You’ve already heard the recent story: Amazon’s voice-activated Echo device secretly recorded a couple’s private conversations and then sent recordings to a random person. That’s the short version, and it has several things wrong with it.
First, of course Alexa is listening to you. How would it hear the wake-up word “Alexa” if it didn’t? It also records your every request -- not to spy on you, but to get better at understanding what you want it to do. If you say, “Alexa, put Shredded Wheat on my shopping list” once a month, then even if you slur your words one day, it will ask, “Did you want to add Shredded Wheat to your shopping list?” You can just imagine what would happen if your enemies got ahold of that.
Before we get to the invasion of privacy, imagine if your health care provider or your bank had designed Alexa. You would say, “I want to speak to a representative,” and it would answer, “Yes, we will find you a cheesecake.” Compared to the average computer-voice interaction, asking Alexa to do something seems like magic. Even with my Southern accent, it only took a few days before it learned that when I say “Wendy” I don’t mean “windy,” and when I say “hair a cane,” I mean “hurricane.” I’ve also learned you can delete all those requests so no one can ever find out that I asked Alexa to play “Summer Wind” by Frank Sinatra a few days ago.
But if you really don’t want it to listen in the background, waiting for you to ask it something, there’s a well-marked button on top of the device with a picture of a microphone with a line through it. It’s the off button for the microphone. Very handy if you have someone named Alexa living in your house.

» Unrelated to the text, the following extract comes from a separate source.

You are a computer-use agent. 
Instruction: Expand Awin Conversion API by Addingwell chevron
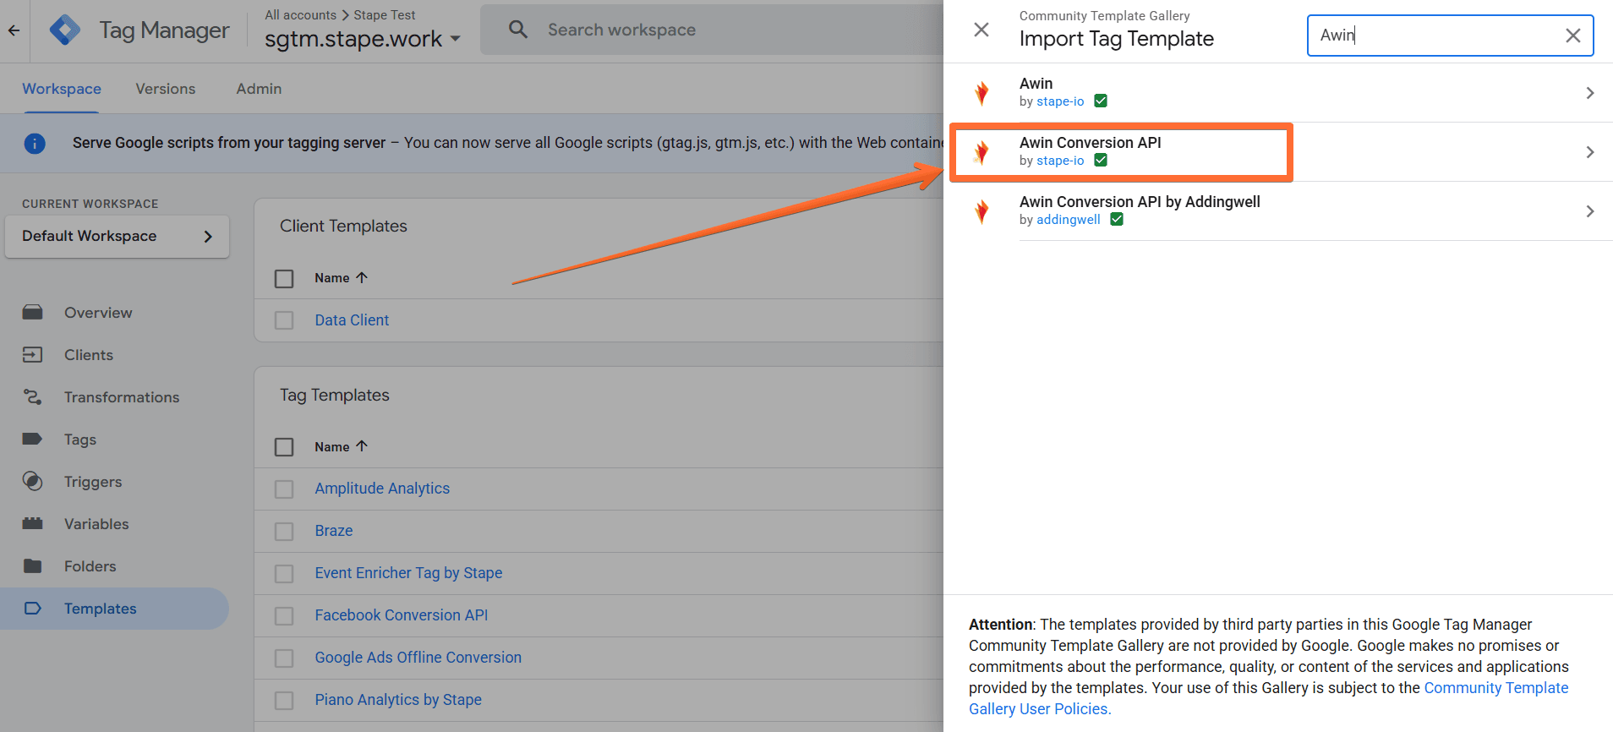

The second thing wrong with that story: The device didn’t send the audio files to some random person, as widely reported. It sent them to someone in the family’s contact list. You can use Alexa as a phone, but only if 1. The other person you’re calling has an Echo device, and 2. They are on your contact list, and 3. They accept your invitation.

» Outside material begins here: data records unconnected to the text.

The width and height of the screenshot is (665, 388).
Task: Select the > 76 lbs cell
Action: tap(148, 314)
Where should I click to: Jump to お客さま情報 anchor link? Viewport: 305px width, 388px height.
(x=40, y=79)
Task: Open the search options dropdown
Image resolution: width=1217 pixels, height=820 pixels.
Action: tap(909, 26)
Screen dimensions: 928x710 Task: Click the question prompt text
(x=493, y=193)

In short, you can set up Alexa so that all you have do is say, “Call Mom,” and just start talking. Most modern cars let you set up your phone the same way. It’s not rocket science; it’s wonderfully convenient.
Can unexpected things happen? Sure. Is it perfect? Well, that’s a good question. What product is perfect, exactly? Is your car perfect? Your washing machine? Has your flight ever been delayed? Ever been stuck in traffic? Ever had a problem with your computer? Your phone? Or do they all work perfectly?
What is this fixation with being perfect? Does a month go by that some product doesn’t get recalled? This month it was romaine lettuce, 4.5 million cars and Spam. And those are just the ones we heard about. But with millions of devices out there, this is the first time Alexa seems to have made a mistake.
“That’s not a fair comparison,” you might say. “Alexa was invading their privacy.” Really? That device just walked into their home without them knowing it? Some spy planted it in the house without their knowledge? That’s kind of like complaining your refrigerator is keeping things cold without telling you.
And what is privacy in this day and age? If you have a loyalty card from a grocery store, an airline or a credit card, they already know more about you than the IRS. My gym membership form asked me for more personal details than my doctor. My electric company wants my Social Security number. Why? Are they afraid someone else will pay my bill?
Are devices like Alexa really the problem? As if Amazon doesn’t already know everything about me.